Drift signature Root cause What a plain validator does Detector response
resolution_dpiresolution, value now in ppi Firmware changed the sensor report and the key name Passes (int in range) unit_changes → breaking, quarantine
scanner_modeldevice.model Firmware re-nested capture fields Fails as missing required key missing_keys + added_keys → breaking
Added calibration object Additive firmware feature Rejects under additionalProperties:false added_keys → additive, hold for review
XResolution rational → integer Tag-encoding change in EXIF Type check may pass silently type_changes → breaking

Beyond the table, three archival-specific traps recur:

  • Mixed-firmware batches. A single overnight run can interleave objects from scanners on different firmware. Sample and profile per scanner_model + firmware_version, never per batch — otherwise one drifted device is averaged away and its objects slip through. Route the version key from the manifest, not from a fleet-wide assumption.
  • Cosmetic vs. semantic drift. Whitespace, key ordering, and a redundant "schemaVersion" bump are cosmetic and must not quarantine a batch, or operators will learn to ignore the alerts. Keep the unit and type rules strict and let ordering and formatting differences fall through as none.
  • Profile staleness. The expected profile is only as good as the golden manifest it was baselined from. When a firmware version is deliberately adopted fleet-wide, re-baseline the profile from a reviewed golden batch of that version and record the change — otherwise every batch from the new-but-approved firmware reads as breaking drift and the quarantine fills with healthy content.

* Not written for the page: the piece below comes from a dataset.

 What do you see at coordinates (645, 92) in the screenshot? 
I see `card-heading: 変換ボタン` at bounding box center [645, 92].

Drift detection is a gate, not a fixer: it decides whether a batch is safe to ingest under the profile it claims to match. Pair it with the versioned profiles it reads and it turns a silent firmware change from a months-later audit finding into a same-night quarantine event. For the flattening and set logic above, the Python dataclasses documentation is the relevant reference.

Frequently Asked Questions

How is schema drift different from a normal validation failure?

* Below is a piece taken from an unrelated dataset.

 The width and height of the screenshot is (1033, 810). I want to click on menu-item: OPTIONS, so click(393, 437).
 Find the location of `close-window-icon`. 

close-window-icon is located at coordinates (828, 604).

A validation failure means the manifest is malformed against a fixed schema — a missing required field, a wrong type, an out-of-range value. Drift means the manifest is well-formed but its shape or meaning changed relative to what the profile was built for, usually because the device that produced it was updated. The dangerous drift cases pass ordinary validation: a resolution field that switched from dpi to ppi is still an integer in range. Detecting drift requires comparing a batch’s inferred shape to the expected shape for its firmware version, not just checking each field against a static rule.

Why sample a canary batch instead of validating everything?

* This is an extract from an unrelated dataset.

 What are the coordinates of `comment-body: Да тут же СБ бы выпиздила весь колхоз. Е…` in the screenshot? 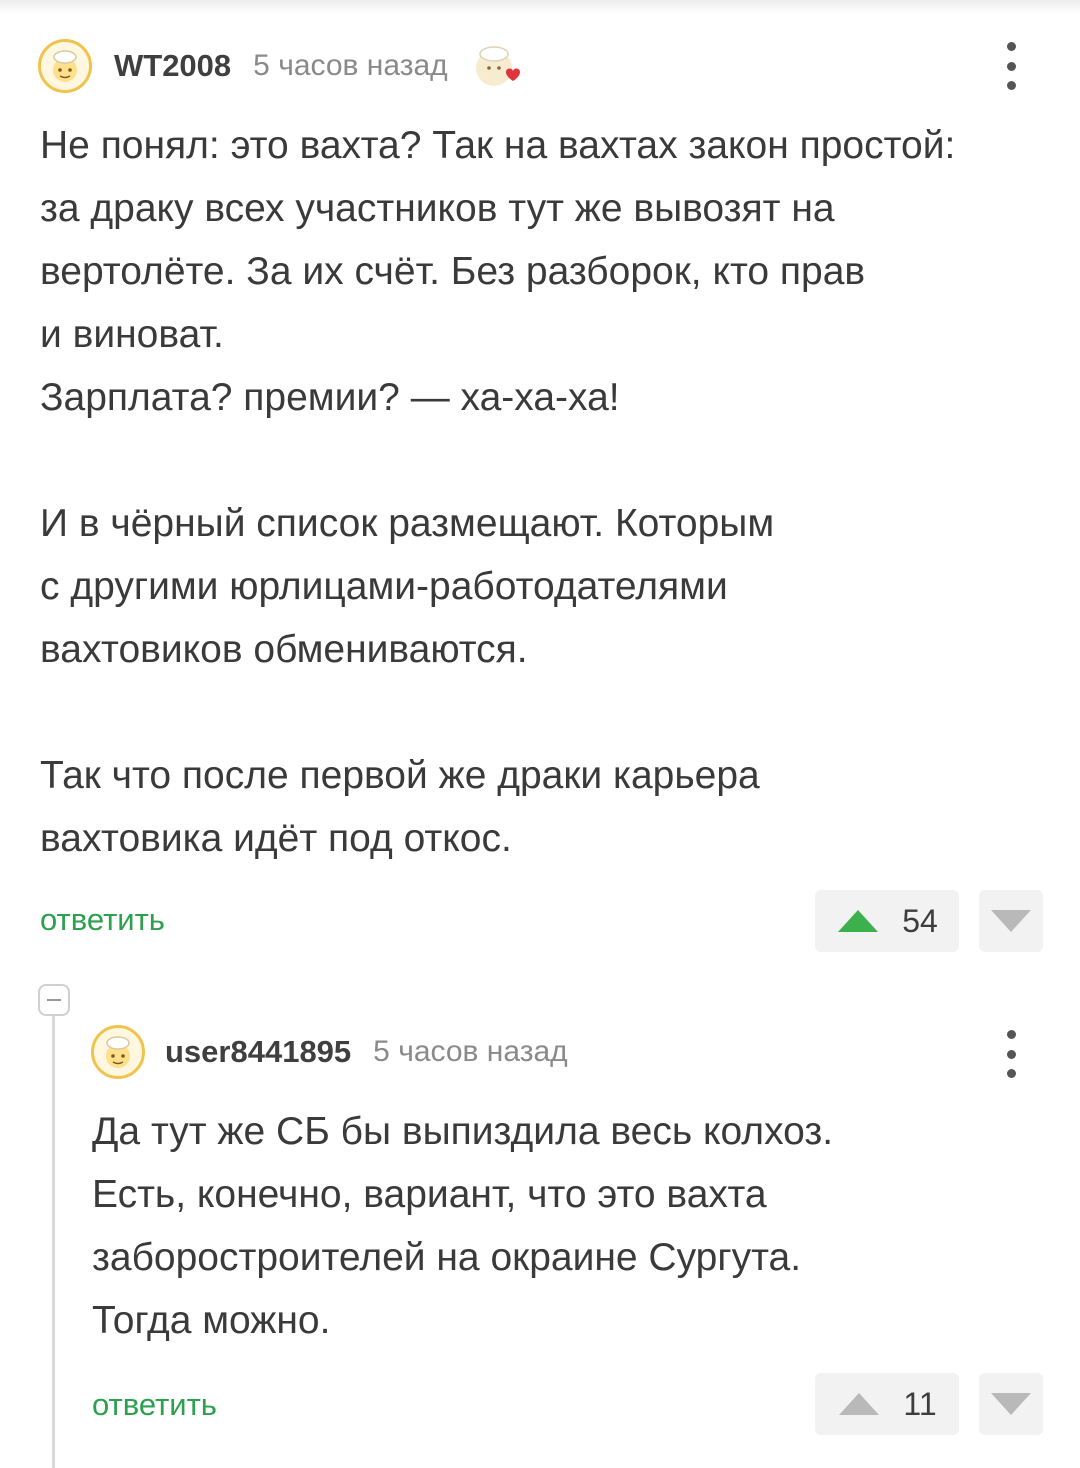 It's located at (462, 1226).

Because the point is to decide whether the whole batch is safe before committing any of it. A canary slice of a few documents is enough to reveal a firmware-wide shape change — every object from the same device shares the same manifest shape — and it fails fast: a breaking result quarantines the run in seconds instead of after thousands of objects have already been promoted with wrong metadata. Full per-document validation still runs, but only on batches the canary has cleared.

How do I catch a unit change when the field type never changes?

Derive a declared unit from the key name and compare units, not just types. A field keyed resolution_dpi implies dpi; if a firmware renames it resolution the unit hint changes even though both values are integers, and the diff flags a unit change. This is the only signal that separates a genuine 600-dpi value from a 600-ppi value carrying the same Python type, which is why unit comparison is a first-class part of the shape signature rather than an afterthought.

What should happen to a batch classified as breaking drift?

It should fail closed to a quarantine queue, not proceed and not silently retry. Fail-closed means ingest is blocked unless the detector returns a positive “safe” verdict, so even a detector crash quarantines rather than releases. From quarantine, an operator reviews the drift report, decides whether the firmware change is legitimate, and either re-baselines the expected profile for the new version or rejects the batch back to the scanning team.